One of the things I have learned in my more than threescore years and ten on the planet is that if you like something, there is always the possibility that government will do what it can to prohibit or limit your use of it (the recent legalization of pot in a couple of states a notable exception). So I worry that perhaps someday there will be restrictions on coffee — in particular, on ingesting caffeine before or while you drive. Yes, someday police officers could be issuing citations for “DWIC,” driving while under the influence of coffee.

I can see it now. I’ve just had a couple of cups of java, and I am going down the highway right at the speed limit with the radio turned up and a big smile on my face. And then I see the flashing lights behind me, and I suddenly realize I’m in big trouble.

I momentarily consider throwing my Starbucks cup out the window, but then I think about the shame of being caught littering, as expressed so beautifully in Arlo Guthrie’s “Alice’s Restaurant.” So I simply try to get the cup, with coffee dripping out of it, under my seat.

But I know I’ve got a problem even if the cop doesn’t search the car. He’ll smell the coffee on my breath. And if I say anything, he’ll see how fast I’m talking (not realizing that I talk fast even when I talk in my sleep), and then he’ll do the usual “walk the straight line” test.

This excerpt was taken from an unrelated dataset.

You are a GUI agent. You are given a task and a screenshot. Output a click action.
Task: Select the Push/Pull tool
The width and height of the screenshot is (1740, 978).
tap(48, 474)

I pull over, and the officer comes over to my window. “License and registration,” he says, and I try to get them out as slowly as I can, so as to avoid suspicion. But, in spite of this, I have my documents in his hands in less than 10 seconds. And I’m already talking.

“What was I doing wrong, officer?” I ask. “I wasn’t speeding, was I? I was staying in my lane. I wasn’t texting. I barely ever text, even when I’m not driving. I think our society texts too much, and we don’t get enough sleep, and don’t get me started on Facebook…”

“Please get out of the car,” he says.

My mind is racing. I’m in trouble.

I step out of the car, and then he says, “Okay, Mr. Sherman, I want you to walk a straight line, turn around, and walk back. And you know, if you run the straight line, you’re in big trouble.”

But I can’t help myself. I practically sprint the 12 feet I’m allowed to go before he says, “Stop.”

“Mr. Sherman,” he says. “I’m pretty sure you’ve been drinking coffee.”

“Coffee?” I say. “Are you kidding? I never touch the stuff. It hypes you up. You can’t stop talking. And you talk so fast. You’re all over the place when you talk. And driving? If you’ve had coffee, there is no way you can drive anywhere near the speed limit. I wasn’t going too fast, was I? I know I’m talking too much now, and a little quick, but that’s how I am, officer. I’m just a big talker. For someone like me to drink coffee would be crazy. No way would I do that, especially when I’m driving. I know the laws. And they’re good laws. Great laws, in fact!”

“I’m going to let you go with a warning this time,” he says. “But I’d suggest you drink some herbal tea. Maybe Chamomile. That should help calm you down.”

“Tea?” I say. “Oh, please, not that. I mean that’s like white bread. Herbal tea? That’s what my mother always offered me when I seemed a little out of sorts. Puh-leeze…Oh…wait a minute. I didn’t mean that. I love herbal tea. It’s the best.”

And at that moment, I realize I’m done.

“I’m sorry,” the officer says. And then he cuffs me, and as he does so, he starts to read me my rights. He begins, “You have the right to remain silent. And in your case, I’d really appreciate that.”